== Bagian Teks ==

PITAK!!!
Pulang dari Jogja kok gue merasa rambut gue agak-agak gerah gitu, yah. Maklumlah, suhu udara di kota gudeg itu kan lagi lumayan hot-hotnya. Pas gue ngaca, halah... ternyata rambut gue pun udah gak karu-karuan. Mo dimodel spike ga bisa, dimodel landak juga acakadut.
"Jadi ilang deh gantengnya gue...[hueeeks]" Gitu pikir gue dalam hati sambil mengurut-ngurut dada saat menyaksikan pudarnya pesona gue di cermin.*gubraks*
Wah, gak ada cara lain lagi nih mengatasi krisis percaya diri gue ini, selain dengan sentuhan ajaib Kang Soleh, tukang cukur dekat rumah gue yang udah mangkal sepuluh tahun lebih di Kampung Duri. FYI, Kang Soleh ini putera sunda asli Kuningan yang punya muka mirip Farouk Afero [tahu gak? itu tuh, bintang felem Indonesia tahun 80-an, yang spesialis peran-peran antagonis]. Tapi, biar kata tampangnya sangar kayak Rambo, tapi hatinya teteuup Rinto... eh, salah ding, hatinya Rhoma, soale doi paling suka nyetel kaset-kasetnya bang Haji, heheheh...
Back to the topic, lah ya. Begitu dateng ke tempat operasinya Kang Soleh, dia langsung menyambut gue dengan sumringah. "Hei, Kang. Geus lila teu kadieu?" (Hei, Kang. Udah lama gak kesini, red).
"He eh, abis dari luar kota, Kang. Udah gerah nih", jawab gue sambil ngucek-ngucek rambut.
"Sok, mangga atuh, calik...", Kang Soleh mempersilakan gue duduk di kursi cukur yang udah lumayan kumel warnanya. Maklum, peninggalan Orde Baru, gitu loh. Dia pun dengan segera menutupi badan dan pundak gue dengan kain penutup supaya baju gue gak ketempelan rambut. Ssst, jangan bilang-bilang ya, aromanya udah lumayan ampuuuun deh. Kayaknya Kang Soleh udah lama lupa nyuci kainnya tuch.

===
== Data yang Disediakan ==

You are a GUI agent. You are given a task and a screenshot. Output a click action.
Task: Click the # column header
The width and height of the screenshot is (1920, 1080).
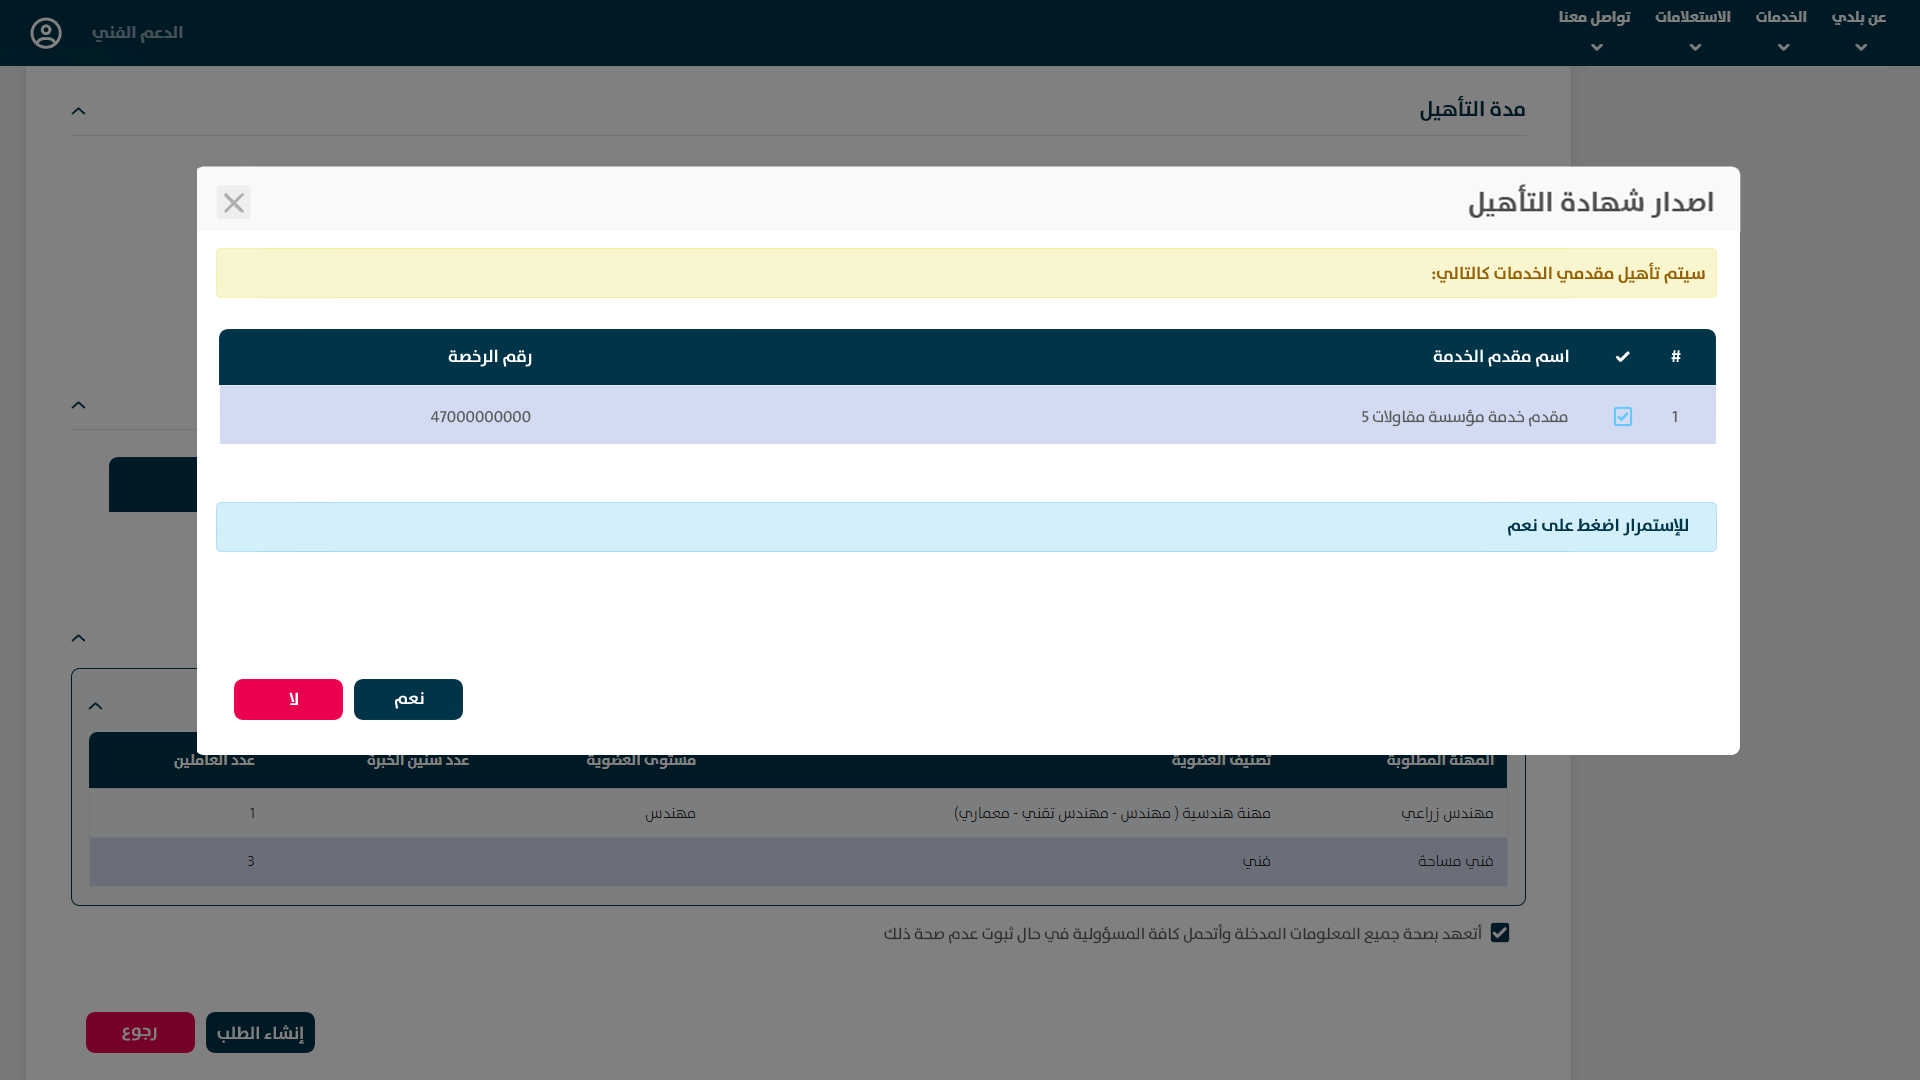click(x=1675, y=357)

===

## Ketentuan Tugas 1
Ringkaslah paragraf yang diawali dengan "Wah, gak ada cara lain lagi nih" dalam cerita tentang potong rambut tanpa menghilangkan fakta utamanya.
## Ketentuan Tugas 2
Lanjutkan cerita tentang potong rambut di tempat Kang Soleh, dimulai setelah kalimat terakhir yang ada.

## Jawaban Benar 1
Untuk mengatasi krisis percaya dirinya, penulis memutuskan pergi ke Kang Soleh. Ia adalah tukang cukur dekat rumah yang sudah lebih dari sepuluh tahun mangkal di Kampung Duri. Kang Soleh orang Sunda asli Kuningan yang wajahnya mirip Farouk Afero, bintang film Indonesia tahun 80-an yang spesialis peran antagonis. Meski tampangnya sangar, ia paling suka memutar kaset-kaset Bang Haji Rhoma.

## Jawaban Benar 2
"Kress, kress, kress. Zzzzzrrrr, zzzzrrrr." Kang Soleh mulai beraksi menyusuri liku kepala gue dengan mesin cukur rambut elektrik.
"Anu biasa kan, Kang"
"Iya. Jangan tipis-tipis ya kang"
Sementara itu, lantunan lagu Syahdu yang dilantunkan bang Haji Oma Irama sama Rita Sugiarto mengalun lembut....
Bila kamu di sisiku, hati rasaaaa syahdu
Satu hari, tak bertemu, hati rasaaaa rindu...
"Kress, kress, kress. Zzzzzrrrr, zzzzrrrr."
"Kress, kress, kress. Zzzzzrrrr, zzzzrrrr."
Tiga menit, lima menit, tujuh menit... lima belas menit berlalu...
Lagu-lagu Bang Haji masih setia menemani sesi pencukuran itu. "Duuuh, ganti lagunya kek," gerutu gue dalam hati. Tapi, Kang Soleh malah manggut-manggut keenakan. Haiyah... pasrah aja deh, daripada hasil cukuran gue gak sempurna.
Tapi, tiba-tiba gue tersentak. Kang Soleh kelamaan nyukur gue. Gak biasa-biasanya gue dicukur sampe 15 menit lebih. Padahal, dengan durasi sepuluh menit aja, model rambut gue udah oke [sebenernya sih standar, gue selalu minta dicepak kalo dicukurin, biar gak susah nyisirinnya, hehe].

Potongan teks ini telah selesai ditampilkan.